*ABOUT THIS EXERCISE*. Please copy the lines below, exactly as they are, from the one with "Screen dimensions: 1482x833" through the one with "the English (US)", and leave out the pictures.

*STORED DATA*.
---+---

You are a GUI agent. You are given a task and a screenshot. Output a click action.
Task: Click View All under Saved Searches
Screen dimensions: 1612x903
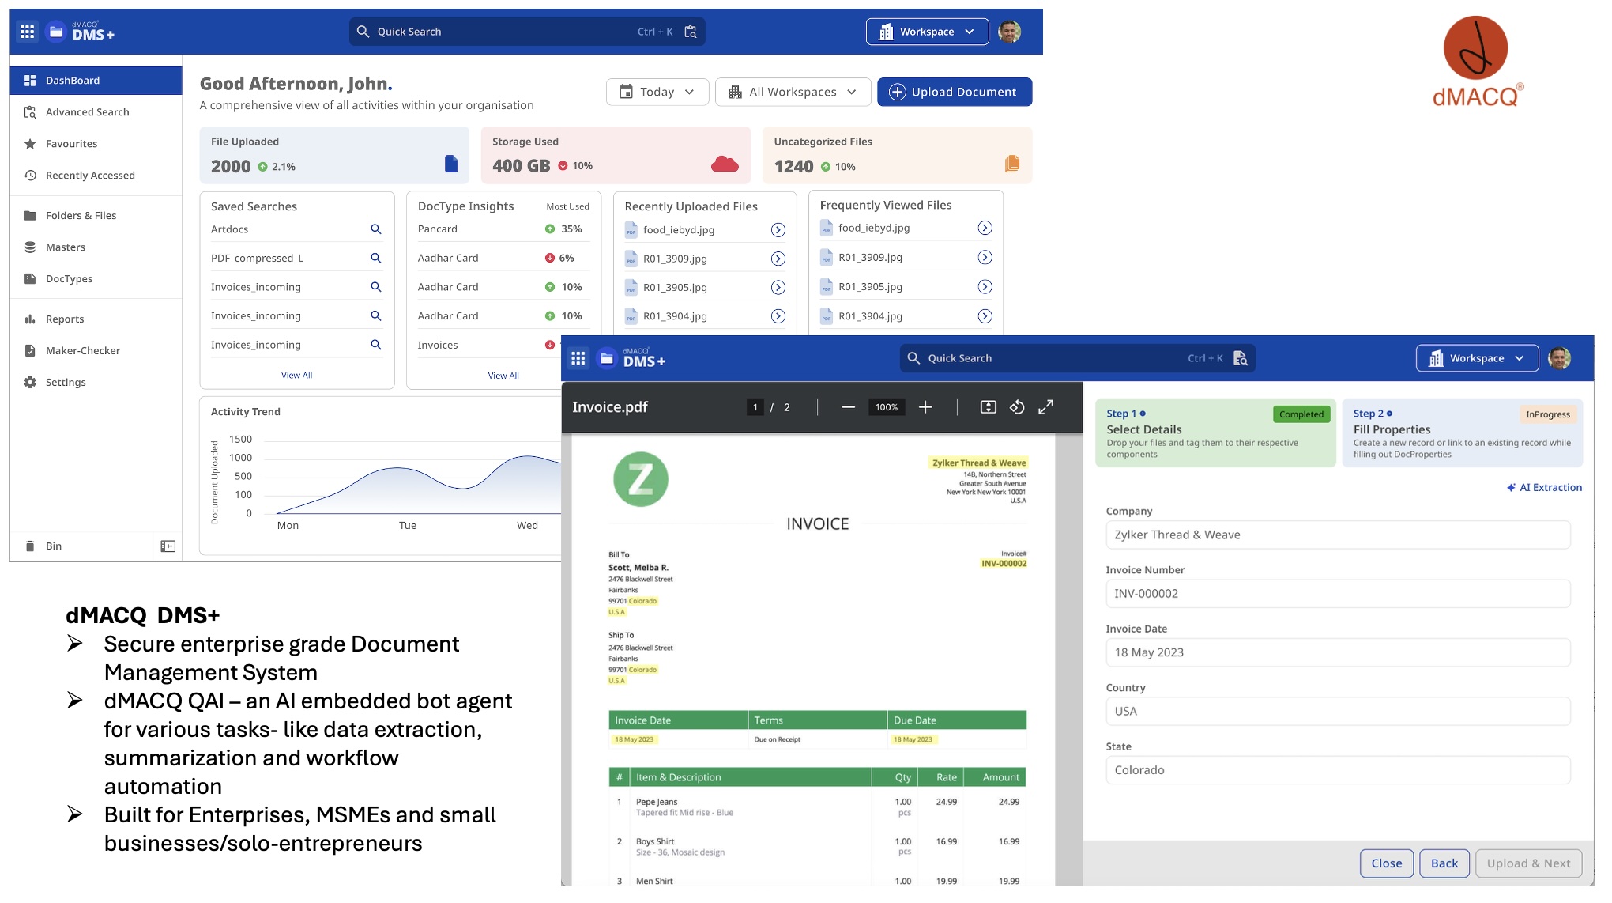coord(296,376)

---+---

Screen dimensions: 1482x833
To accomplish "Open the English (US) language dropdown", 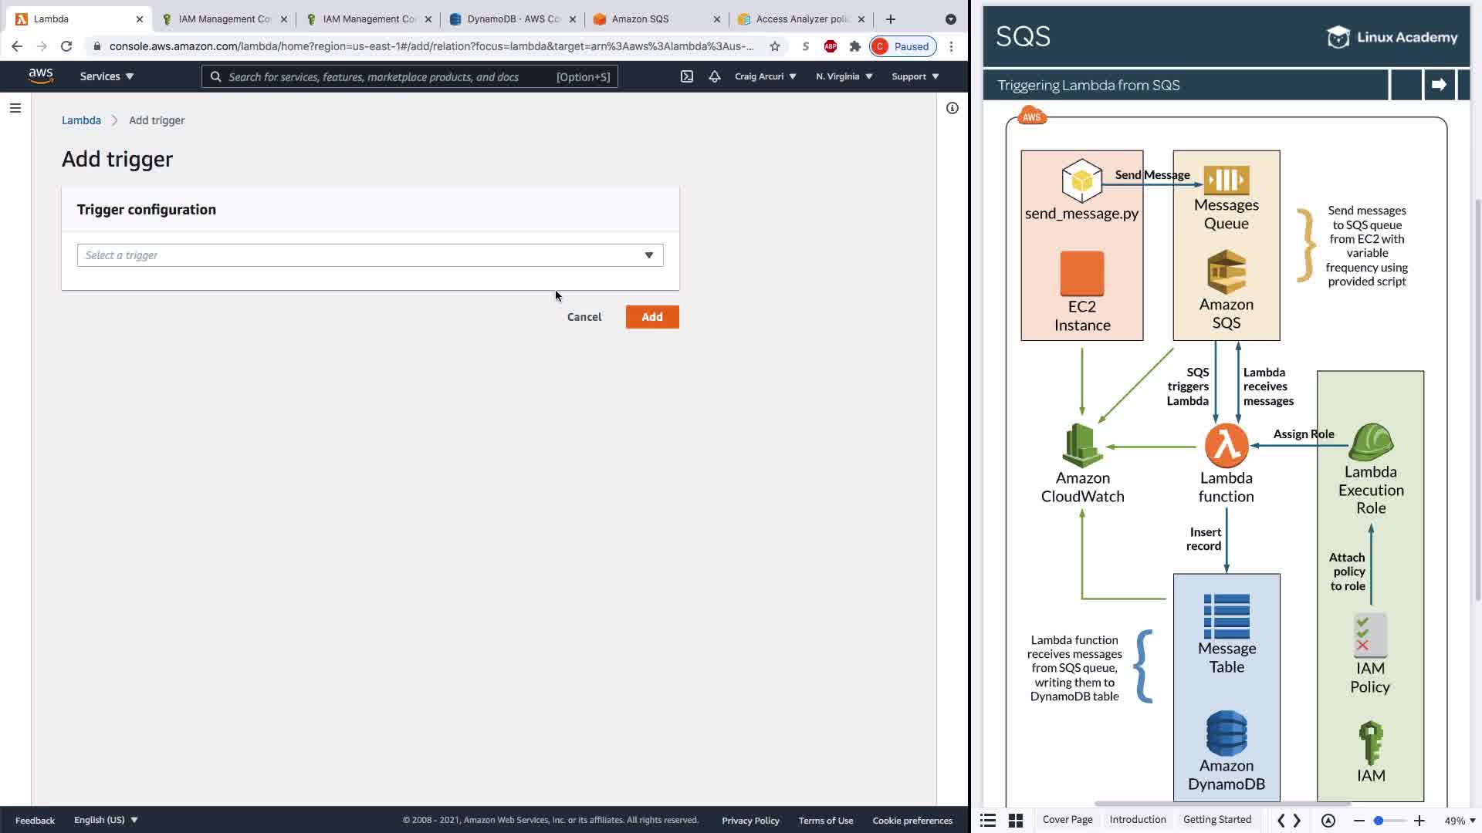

---+---

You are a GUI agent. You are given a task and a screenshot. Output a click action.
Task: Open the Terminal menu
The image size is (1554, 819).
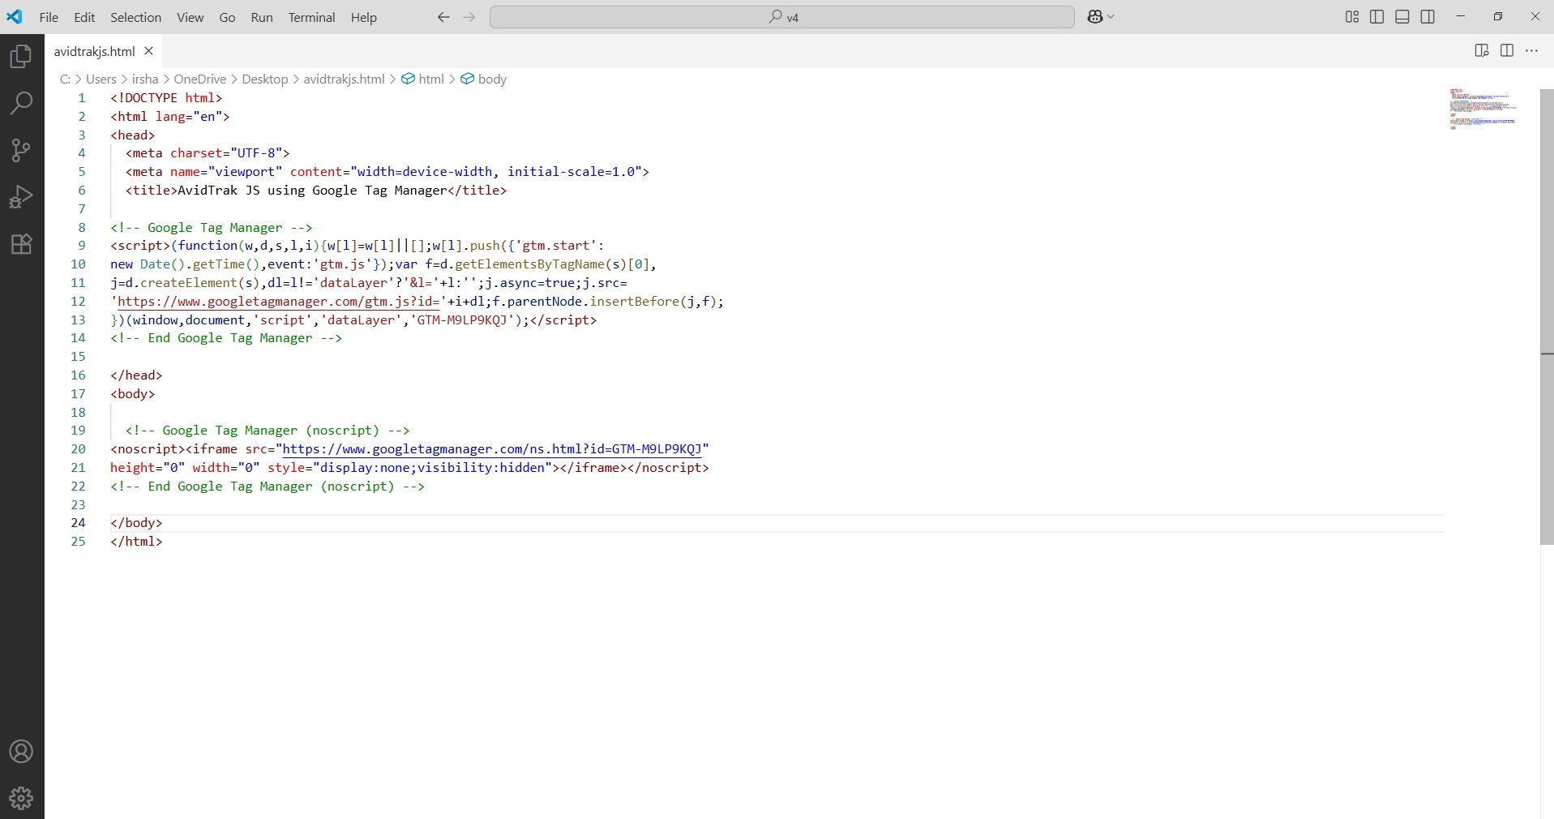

---+---

*REPLY*.
Screen dimensions: 1482x833
To accomplish "Open the English (US) language dropdown", 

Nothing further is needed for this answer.